If aromas trigger nausea,
try eating cold foods (ie salads, fruits, sandwiches, cold pastas) – they’re much less
aromatic. Also, switch to natural cleaning products (unscented or aromatherapeutic, depending on what helps).
Heed food aversions.
If meat, dairy products, or certain vegetables repulse you, don’t force yourself to eat them,
even if others tell you they’re healthy or essential for pregnancy. Other, more palatable foods can have the same
nutrients, and you’ll probably find that later, you like (or even crave) the foods you can’t stand now.
Try eliminating dairy for a few days, to see if your nausea or heartburn resolves.
(Moms who weren’t habitual milk drinkers prior to pregnancy often find this especially helpful). Dairy lovers who find fluid milk was causing
trouble may have better luck tolerating yogurt and cheese. Those who dislike or can’t tolerate dairy at all can get
plenty of calcium from non-dairy sources.

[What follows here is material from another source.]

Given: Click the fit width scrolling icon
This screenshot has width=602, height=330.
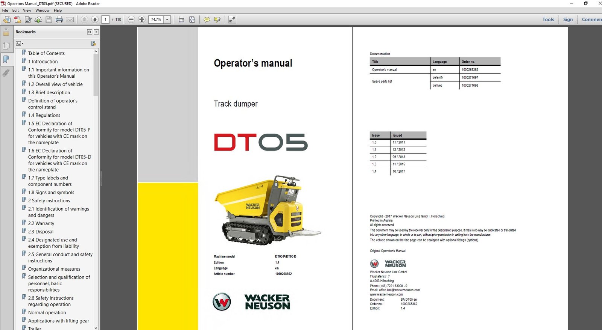Looking at the screenshot, I should point(181,20).
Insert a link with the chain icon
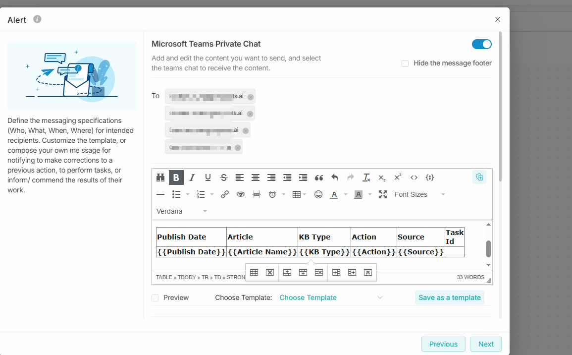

Try peppermint or chamomile tea (or a blend).
Drink it hot or iced, plain or sweetened, depending on whatever
most helps your nausea. Earth Mama Angel Baby makes an organic Morning Wellness tea with ginger root,
spearmint, chamomile, lemon balm, peppermint and red raspberry leaf that many mamas like.
Reduce saturated fat and fried foods, (ie butter, lard), and eliminate partially-hydrogenated fats (ie stick margarine, shortening).
Most moms find they can comfortably eat healthy monounsaturated fats, like those found in olive oil, avocado, and nuts.
Switch to whole grains.
The soluble and insoluble fiber in oatmeal, quinoa, brown rice, etc. helps keep things moving in the right direction through the GI tract.
Plus whole grains help keep the blood sugar stable, which also helps reduce the likelihood of nausea.
Try munching on raw almonds.
Eat cold fruit.
Juicy fruits, like melons, apples, or berries (try frozen wild blueberries), are especially good.
Try sour things:
Lemon, grapefruit, or lime, kimchee or pickles, or yogurt (regular or soy).
Try salt:
A pinch of sea salt on the tongue, olive, pickles, soy sauce.
Try taking your prenatal vitamin with food, or at bedtime.
Try a new brand (ie Rainbow Light Just Once, which contains ginger and is vegan) or switch to a chewable.
If toothbrushing triggers your gag reflex,
switch to a mild, natural, SLS-free toothpaste (ie Tom’s of Maine), and use a soft, compact or kiddie toothbrush.
Try Sea-Bands, Psi Bands or Relief Band,
acupressure, acupuncture, hypnosis, or guided visualization. Earth
Mama has a “Morning Sickness Relief” CD, and Hypnobabies has an “Eliminate Nausea Now!” CD.